Le rire, voilà une thérapie dont Fellag conseille d’user et même d’abuser. Enfant du théâtre, ce natif de Kabylie devient une star à la fin des années 1980 lorsqu’il monte sur scène pour jouer Cocktail Khorotov, une satire qui éreinte la censure pratiquée par l’ENTV, la télévision d’État. Suivra Babor l’Australie, du nom de ce mythique bateau australien qui devait accoster à Alger pour embarquer les Algériens vers le pays du kangourou où les attendaient travail, logement et belles femmes. Le succès est immédiat. Assoiffés de liberté, les Algériens découvrent avec ravissement cet humoriste qui ose parler de sexe sans tabou, raille les islamistes, flingue la sécurité militaire et qui, par-dessus tout, s’exprime dans une langue qu’ils comprennent au quart de tour. On dit que les Algériens sont des analphabètes trilingues. Pour se faire comprendre, Fellag passe de l’arabe au français et au kabyle comme on passe du coq à l’âne.
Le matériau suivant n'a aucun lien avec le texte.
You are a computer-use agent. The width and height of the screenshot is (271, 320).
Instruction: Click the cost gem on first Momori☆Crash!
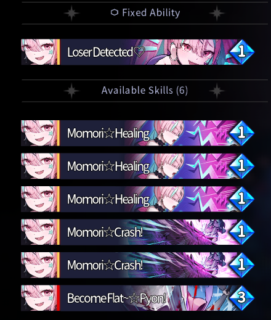[241, 232]
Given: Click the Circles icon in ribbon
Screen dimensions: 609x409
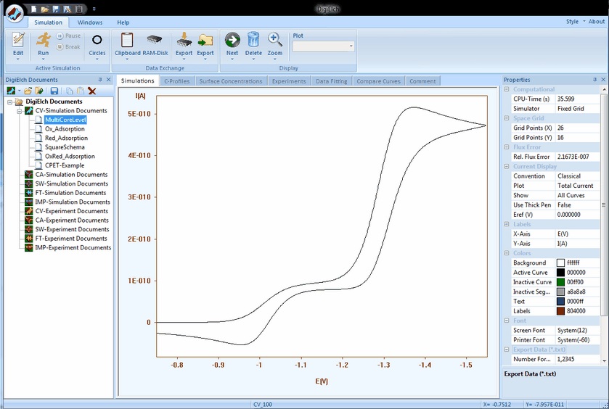Looking at the screenshot, I should point(97,41).
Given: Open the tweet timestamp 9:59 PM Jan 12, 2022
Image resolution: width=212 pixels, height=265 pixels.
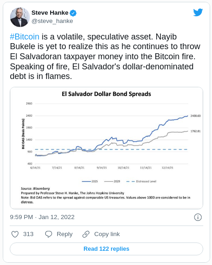Looking at the screenshot, I should (42, 217).
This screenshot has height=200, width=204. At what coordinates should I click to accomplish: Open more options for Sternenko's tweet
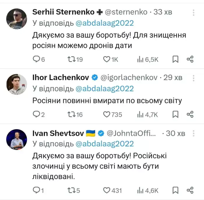click(194, 13)
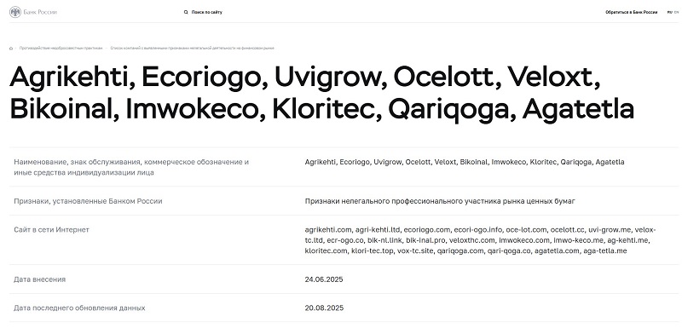
Task: Click the 'Признаки, установленные Банком России' label
Action: [88, 202]
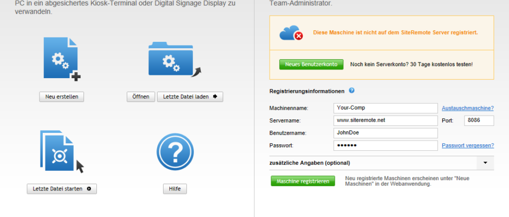
Task: Open the Hilfe button
Action: click(x=174, y=189)
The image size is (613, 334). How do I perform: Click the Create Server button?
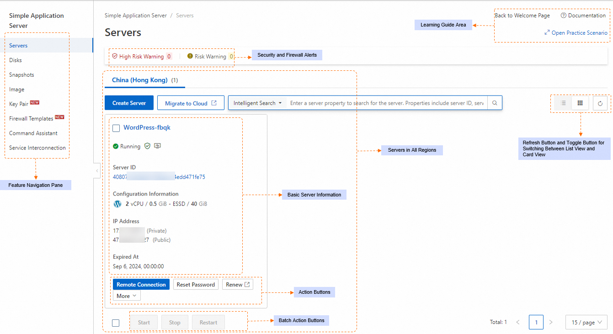tap(129, 103)
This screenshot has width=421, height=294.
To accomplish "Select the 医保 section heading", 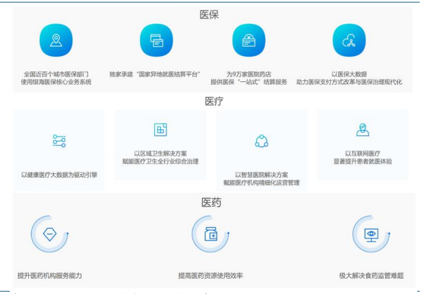I will pos(210,14).
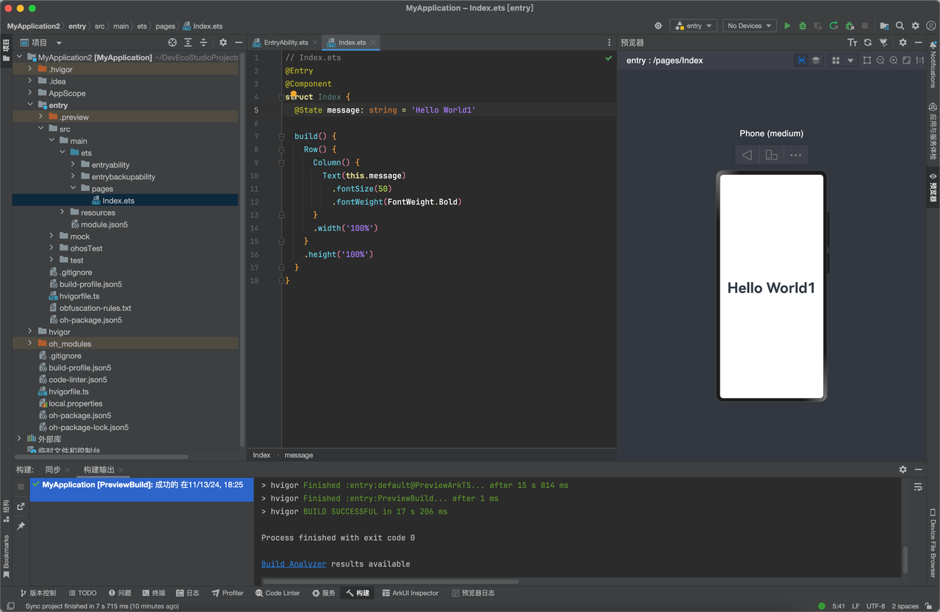
Task: Refresh the previewer with reload icon
Action: click(868, 43)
Au début des années 1990, la violence plonge le pays dans la terreur. Menacés d’extinction, les cerveaux quittent le pays par cargaisons entières. « Les islamistes nous invitaient à choisir entre la valise et le cercueil. Pour ma part, j’ai choisi de prendre ma valise. De toute façon, je n’avais plus le goût à remonter sur scène. Le pouvoir du rire n’étant plus en mesure d’inverser la situation, il fallait choisir entre l’exil ou la mort. »
En France, Fellag recommence une nouvelle vie. Il monte sur scène et parvient à se faire un nom. Sa notoriété l’ayant mis à l’abri des besoins financiers, il s’adonne à l’écriture de romans, fait des apparitions au cinéma et écrit pour les autres. « Ce n’est pas de la boulimie, précise-t-il, mais j’ai des envies organisées. En France, j’ai le luxe de pouvoir faire plusieurs choses à la fois. »
Aimerait-il remonter sur scène en Algérie ? Il répond sans ambages : « Là-bas, on doit penser que je suis un comique périmé, un dépassé, bref un has-been. Depuis mon départ en 1994, l’Algérie a tellement changé que je ne suis pas sûr de pouvoir faire rire encore les Algériens. »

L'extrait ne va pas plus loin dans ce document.